__Text segment__:
Among the elderly, state laws promoting influenza vaccination for hospital workers can effectively prevent deaths from pneumonia and influenza, suggested research.
Findings from a quasi-experimental observational study are published in Annals of Internal Medicine.
Seasonal influenza vaccines are a key defense against infection, but they can be less effective in elderly adults and chronically ill persons who are at the greatest risk.
In one design, the researchers conducted a synthetic control analysis to estimate a separate treatment effect for each of the 14 states that adopted a vaccination law between 2002 and 2014.
In the other design, they estimated an average treatment effect using a state-level, longitudinal model in which they controlled for national time fixed effects, state fixed effects, and state-specific time trends.
Each of these approaches compared differences in mortality rates between states with and without laws in place, before and after law implementation.

__What to work on__:
1 - Rewrite the passage on influenza vaccination laws for hospital workers, starting with "Findings from a" and going on through "the greatest risk.", with "elderly adults" replaced by "older adults".
2 - Write the next part of the passage on influenza vaccination laws for hospital workers, picking up after its final sentence.

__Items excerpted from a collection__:

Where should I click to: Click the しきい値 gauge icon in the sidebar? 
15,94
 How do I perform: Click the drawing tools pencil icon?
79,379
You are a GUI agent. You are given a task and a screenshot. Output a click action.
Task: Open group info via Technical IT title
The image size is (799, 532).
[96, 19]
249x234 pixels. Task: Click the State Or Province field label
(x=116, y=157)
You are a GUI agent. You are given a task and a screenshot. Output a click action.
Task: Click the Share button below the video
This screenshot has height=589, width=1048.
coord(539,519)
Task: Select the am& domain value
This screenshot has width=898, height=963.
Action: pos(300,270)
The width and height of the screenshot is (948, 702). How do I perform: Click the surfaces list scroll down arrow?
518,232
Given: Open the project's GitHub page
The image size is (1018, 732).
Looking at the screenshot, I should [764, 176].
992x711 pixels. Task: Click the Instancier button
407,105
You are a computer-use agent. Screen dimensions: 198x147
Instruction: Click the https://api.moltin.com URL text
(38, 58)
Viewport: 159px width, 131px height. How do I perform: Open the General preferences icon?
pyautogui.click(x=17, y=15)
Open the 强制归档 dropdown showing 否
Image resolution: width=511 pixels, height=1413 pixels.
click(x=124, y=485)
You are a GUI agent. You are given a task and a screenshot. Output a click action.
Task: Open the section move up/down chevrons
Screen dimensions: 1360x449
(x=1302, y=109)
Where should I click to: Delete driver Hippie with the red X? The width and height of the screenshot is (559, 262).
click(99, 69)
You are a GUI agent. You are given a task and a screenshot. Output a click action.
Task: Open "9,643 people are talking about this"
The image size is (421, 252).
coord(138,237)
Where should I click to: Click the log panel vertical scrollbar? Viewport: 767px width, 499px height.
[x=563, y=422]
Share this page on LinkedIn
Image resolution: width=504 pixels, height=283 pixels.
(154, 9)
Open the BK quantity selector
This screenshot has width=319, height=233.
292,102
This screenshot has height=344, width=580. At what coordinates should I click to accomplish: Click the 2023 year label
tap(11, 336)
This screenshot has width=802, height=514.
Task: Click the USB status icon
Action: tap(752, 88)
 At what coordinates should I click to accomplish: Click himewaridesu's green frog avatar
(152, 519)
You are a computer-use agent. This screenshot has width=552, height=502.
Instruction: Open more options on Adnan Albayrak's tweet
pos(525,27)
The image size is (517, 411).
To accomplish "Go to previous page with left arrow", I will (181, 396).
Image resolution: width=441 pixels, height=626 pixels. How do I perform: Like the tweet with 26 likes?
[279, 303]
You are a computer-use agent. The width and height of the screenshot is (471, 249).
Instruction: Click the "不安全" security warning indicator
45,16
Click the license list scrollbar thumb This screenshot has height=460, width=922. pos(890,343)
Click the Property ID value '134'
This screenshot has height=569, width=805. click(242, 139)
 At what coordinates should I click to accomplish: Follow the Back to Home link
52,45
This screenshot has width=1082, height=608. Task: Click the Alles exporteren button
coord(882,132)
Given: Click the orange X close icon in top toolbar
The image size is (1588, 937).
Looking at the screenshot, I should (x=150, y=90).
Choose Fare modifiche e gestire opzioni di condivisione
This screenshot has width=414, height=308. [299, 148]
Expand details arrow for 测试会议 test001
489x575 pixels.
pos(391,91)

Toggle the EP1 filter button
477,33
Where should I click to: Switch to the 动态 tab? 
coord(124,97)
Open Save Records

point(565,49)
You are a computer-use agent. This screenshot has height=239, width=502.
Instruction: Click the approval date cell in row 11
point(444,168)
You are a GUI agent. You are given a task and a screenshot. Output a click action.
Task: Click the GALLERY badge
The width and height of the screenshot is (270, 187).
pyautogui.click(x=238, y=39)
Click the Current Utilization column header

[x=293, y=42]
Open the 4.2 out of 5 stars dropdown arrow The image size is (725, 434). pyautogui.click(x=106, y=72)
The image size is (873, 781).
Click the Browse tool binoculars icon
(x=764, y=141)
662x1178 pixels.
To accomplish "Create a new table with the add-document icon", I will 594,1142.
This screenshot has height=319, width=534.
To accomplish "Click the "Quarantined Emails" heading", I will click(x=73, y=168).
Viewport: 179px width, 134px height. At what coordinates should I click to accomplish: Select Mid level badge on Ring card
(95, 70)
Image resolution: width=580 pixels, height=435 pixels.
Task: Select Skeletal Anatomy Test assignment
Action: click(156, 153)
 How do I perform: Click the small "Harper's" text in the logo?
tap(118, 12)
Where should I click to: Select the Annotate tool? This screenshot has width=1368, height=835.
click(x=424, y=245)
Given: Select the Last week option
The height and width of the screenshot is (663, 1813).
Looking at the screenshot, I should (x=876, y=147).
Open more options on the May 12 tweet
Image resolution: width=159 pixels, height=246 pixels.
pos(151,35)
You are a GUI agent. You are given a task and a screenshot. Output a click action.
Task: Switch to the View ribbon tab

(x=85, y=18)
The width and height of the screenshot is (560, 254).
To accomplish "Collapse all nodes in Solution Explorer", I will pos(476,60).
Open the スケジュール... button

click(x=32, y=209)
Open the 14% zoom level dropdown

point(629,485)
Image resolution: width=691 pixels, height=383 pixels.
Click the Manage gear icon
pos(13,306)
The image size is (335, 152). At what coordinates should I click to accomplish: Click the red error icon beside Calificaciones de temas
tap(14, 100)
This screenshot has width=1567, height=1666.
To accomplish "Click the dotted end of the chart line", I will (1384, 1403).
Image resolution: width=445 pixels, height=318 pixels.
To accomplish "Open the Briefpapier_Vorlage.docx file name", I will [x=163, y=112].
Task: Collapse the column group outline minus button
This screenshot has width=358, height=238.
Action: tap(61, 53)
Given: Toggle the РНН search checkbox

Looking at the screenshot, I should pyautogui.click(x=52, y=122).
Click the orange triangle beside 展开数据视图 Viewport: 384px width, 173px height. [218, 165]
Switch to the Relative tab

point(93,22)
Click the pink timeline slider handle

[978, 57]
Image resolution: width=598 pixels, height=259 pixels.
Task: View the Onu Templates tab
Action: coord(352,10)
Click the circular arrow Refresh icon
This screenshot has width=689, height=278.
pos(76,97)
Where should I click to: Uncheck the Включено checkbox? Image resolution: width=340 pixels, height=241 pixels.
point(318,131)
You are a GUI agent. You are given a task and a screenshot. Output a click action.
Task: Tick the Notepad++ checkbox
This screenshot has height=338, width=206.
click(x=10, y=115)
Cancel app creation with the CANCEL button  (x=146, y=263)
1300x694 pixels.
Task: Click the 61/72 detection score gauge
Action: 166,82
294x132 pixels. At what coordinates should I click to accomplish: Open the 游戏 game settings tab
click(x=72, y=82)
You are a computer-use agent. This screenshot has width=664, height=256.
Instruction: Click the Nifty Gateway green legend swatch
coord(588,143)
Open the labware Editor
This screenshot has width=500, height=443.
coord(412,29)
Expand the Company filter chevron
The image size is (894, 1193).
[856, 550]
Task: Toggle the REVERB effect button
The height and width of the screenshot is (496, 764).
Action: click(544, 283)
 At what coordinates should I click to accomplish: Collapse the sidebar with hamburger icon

__Answers for the tasks__:
1 -
Findings from a quasi-experimental observational study are published in Annals of Internal Medicine.
Seasonal influenza vaccines are a key defense against infection, but they can be less effective in older adults and chronically ill persons who are at the greatest risk.

2 -
The researchers found that the implementation of a state vaccination law was associated with a 2.5% reduction in monthly pneumonia and influenza mortality rates during the years when the vaccine was well matched to the circulating strains.
This implies that during the 2016-2017 influenza year (when 15 states had implemented laws), approximately 1,822 pneumonia and influenza deaths were averted because of the laws.
The largest effects occurred among elderly persons and during peak influenza months. According to the researchers, these findings suggest that vaccination laws may be a good way to protect the country's most vulnerable populations.